When it comes to employment-related data processing, employers in Germany are regularly required to obtain consent from their employees by seeking their wet ink signature to be on the safe side.
This additional administrative burden may soon be a thing of the past according to the recently approved draft law for the Second Data Protection Adaptation and Implementation Act (2. Datenschutz- Anpassungs- und Umsetzungsgesetz, hereinafter “2. DSAnpUG”).
Under the General Data Protection Regulation (EU) 2016/679 (GDPR), consent generally does not have to be in a written form. However, the currently applicable version of sec. 26 para. 2 of the German Federal Data Protection Act (Bundesdatenschutzgesetz, hereinafter “BDSG”), states that employees consent for employment-related data processing, in most cases, must be in written form. In practice, employers have often sought to obtain a wet ink signature from employees, to be on the safe side.
On 20 September 2019, the German Federal Council approved the draft law for the 2. DSAnpUG. According to the amended version of the BDSG, consent in the context of an employment relationship can also be given electronically. The law has not been promulgated yet, but it is likely that the changes will come into force on 1 January 2020 at the earliest.
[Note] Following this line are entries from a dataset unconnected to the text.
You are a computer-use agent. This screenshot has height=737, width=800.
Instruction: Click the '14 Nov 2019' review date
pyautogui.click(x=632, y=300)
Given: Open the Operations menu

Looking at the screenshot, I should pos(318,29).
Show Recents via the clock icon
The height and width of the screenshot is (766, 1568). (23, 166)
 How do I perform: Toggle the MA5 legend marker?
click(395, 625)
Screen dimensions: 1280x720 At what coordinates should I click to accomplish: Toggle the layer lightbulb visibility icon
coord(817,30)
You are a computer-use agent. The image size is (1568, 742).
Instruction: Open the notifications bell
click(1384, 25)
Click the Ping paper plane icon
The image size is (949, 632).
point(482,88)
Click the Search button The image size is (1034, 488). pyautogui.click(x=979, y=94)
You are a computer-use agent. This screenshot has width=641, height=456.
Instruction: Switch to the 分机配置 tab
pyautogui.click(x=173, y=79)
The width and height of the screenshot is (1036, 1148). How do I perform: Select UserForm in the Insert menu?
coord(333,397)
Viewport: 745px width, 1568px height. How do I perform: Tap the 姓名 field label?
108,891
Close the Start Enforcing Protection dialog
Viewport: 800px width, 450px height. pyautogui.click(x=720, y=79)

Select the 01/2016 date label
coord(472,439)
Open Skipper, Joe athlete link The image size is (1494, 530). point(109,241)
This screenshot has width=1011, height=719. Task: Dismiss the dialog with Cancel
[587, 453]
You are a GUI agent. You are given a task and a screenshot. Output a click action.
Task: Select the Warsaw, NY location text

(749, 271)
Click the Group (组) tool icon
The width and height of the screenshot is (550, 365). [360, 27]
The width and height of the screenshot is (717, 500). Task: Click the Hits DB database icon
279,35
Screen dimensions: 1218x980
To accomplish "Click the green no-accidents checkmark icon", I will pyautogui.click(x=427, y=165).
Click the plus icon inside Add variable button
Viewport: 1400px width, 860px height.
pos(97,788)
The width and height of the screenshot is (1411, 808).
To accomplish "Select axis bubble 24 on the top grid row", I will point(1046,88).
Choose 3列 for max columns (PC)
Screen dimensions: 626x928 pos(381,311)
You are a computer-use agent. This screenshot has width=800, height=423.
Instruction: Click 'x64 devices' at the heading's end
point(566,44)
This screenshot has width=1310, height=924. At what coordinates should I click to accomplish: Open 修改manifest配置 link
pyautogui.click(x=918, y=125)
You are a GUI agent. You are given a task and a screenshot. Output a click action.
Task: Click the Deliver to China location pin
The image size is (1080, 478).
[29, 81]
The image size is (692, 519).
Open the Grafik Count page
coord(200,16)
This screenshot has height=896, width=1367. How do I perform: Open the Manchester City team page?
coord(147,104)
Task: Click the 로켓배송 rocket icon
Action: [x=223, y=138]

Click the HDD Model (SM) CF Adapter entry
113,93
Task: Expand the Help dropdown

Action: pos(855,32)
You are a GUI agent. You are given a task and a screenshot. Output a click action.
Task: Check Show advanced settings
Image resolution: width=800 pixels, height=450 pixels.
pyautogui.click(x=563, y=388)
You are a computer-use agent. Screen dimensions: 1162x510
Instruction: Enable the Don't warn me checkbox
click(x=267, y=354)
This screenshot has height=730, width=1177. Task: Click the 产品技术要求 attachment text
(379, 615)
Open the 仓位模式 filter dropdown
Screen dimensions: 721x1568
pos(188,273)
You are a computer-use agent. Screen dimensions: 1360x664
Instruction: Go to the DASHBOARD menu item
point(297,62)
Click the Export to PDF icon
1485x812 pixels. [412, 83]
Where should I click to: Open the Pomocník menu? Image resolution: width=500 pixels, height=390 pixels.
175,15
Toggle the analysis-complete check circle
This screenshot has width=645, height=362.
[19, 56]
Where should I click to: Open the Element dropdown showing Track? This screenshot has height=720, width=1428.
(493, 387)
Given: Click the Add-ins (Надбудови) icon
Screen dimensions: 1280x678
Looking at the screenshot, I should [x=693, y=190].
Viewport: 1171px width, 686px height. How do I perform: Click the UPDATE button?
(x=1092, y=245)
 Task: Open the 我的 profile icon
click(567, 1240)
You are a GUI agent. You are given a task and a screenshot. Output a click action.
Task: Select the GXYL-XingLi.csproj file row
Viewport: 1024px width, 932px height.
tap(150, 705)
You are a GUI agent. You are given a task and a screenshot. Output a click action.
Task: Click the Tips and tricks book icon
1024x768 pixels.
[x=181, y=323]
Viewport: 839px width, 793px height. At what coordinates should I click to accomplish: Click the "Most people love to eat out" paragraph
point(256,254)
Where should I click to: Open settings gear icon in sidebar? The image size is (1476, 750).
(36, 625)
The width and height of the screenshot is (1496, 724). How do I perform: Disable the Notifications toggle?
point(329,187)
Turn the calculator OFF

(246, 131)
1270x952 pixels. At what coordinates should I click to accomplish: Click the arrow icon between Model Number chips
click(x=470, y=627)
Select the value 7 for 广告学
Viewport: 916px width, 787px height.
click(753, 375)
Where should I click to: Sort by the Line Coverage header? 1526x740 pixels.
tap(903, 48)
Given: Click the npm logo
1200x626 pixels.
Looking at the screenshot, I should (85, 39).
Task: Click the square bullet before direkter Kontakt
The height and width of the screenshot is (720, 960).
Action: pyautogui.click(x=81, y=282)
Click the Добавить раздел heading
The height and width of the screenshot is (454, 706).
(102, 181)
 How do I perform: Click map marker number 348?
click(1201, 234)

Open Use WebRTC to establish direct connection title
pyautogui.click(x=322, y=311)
The legislator stated the following in the explanatory memorandum of the 2. DSAnpUG:
“Since consent can be given electronically, it is sufficient, for example, for the employer to save it as an email.”
This would mean that no qualified electronic signature, according to the German Civil Code will be required, which would also have led to considerable effort. Consequently, any evidence of consent that is permanently stored in a tamper-evident manner and allows the exhibitor to be identified, will in theory be acceptable. By allowing consent to be given electronically, the amendment aims to reduce the administrative burden on employers. The new regulation also helps to adapt the working practice to a digital working environment.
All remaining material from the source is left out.